Under physiological conditions phosphate is filtered in excess, so the body needs to reclaim large amounts of phosphate to keep the body content stable (60-80%). This resorption is accomplished by renal phosphate transporters. Inactivation of those transporters may result in excessive urinary phosphate loss and bone destruction ensue.
Renal phosphate transporters are located in the proximal tubule. The figure below shows its distribution along the segments. While the transporter SLC34A1 can be found in all three segments the other two are localized in the first two segments only.
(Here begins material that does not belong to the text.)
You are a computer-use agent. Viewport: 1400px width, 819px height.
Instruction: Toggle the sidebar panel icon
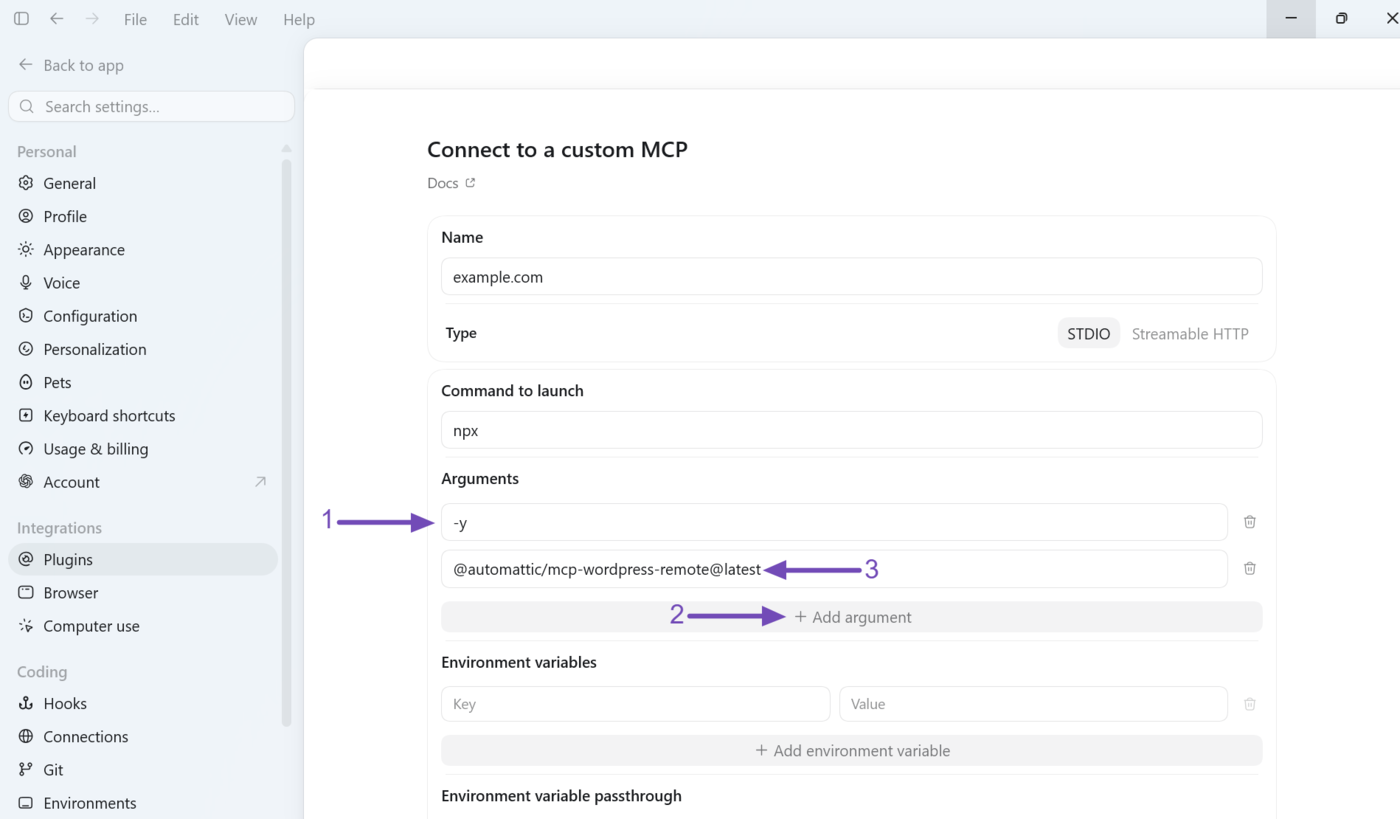(x=21, y=19)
Under physiological conditions theTrasnporter SLC20A2 has no effect on phosphate handling as dysfunction can be easily compensated by the other two transporters. Therefore no mutation with bone or kidney phenotype is known so far. However, it seems plausible that variation in this gene too may contribute to a phenotype caused by mutations in other genes.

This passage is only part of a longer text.